**Task directions:**
An exact copy of the data is needed, but without any of its images.

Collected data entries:
══════════

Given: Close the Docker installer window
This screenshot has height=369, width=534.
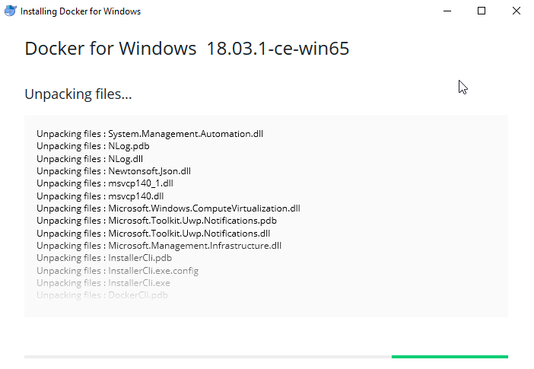Looking at the screenshot, I should (517, 11).
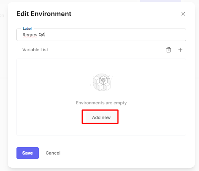
Task: Add a variable using the plus icon
Action: [180, 50]
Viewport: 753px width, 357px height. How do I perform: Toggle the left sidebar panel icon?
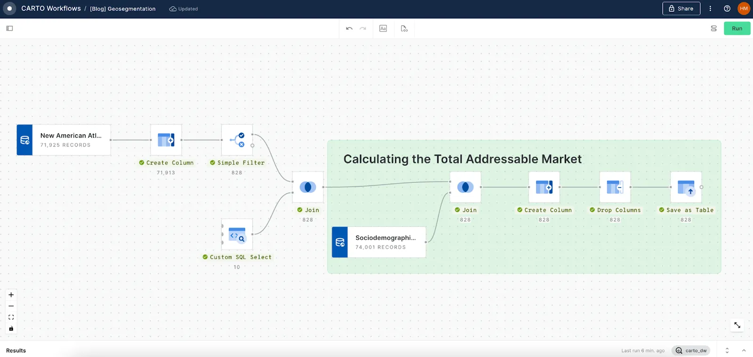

══════════

**Written reply:**
Given: Close the Docker installer window
This screenshot has height=369, width=534.
Looking at the screenshot, I should (517, 11).
Task: Add a variable using the plus icon
Action: [180, 50]
Viewport: 753px width, 357px height. How do I perform: Toggle the left sidebar panel icon?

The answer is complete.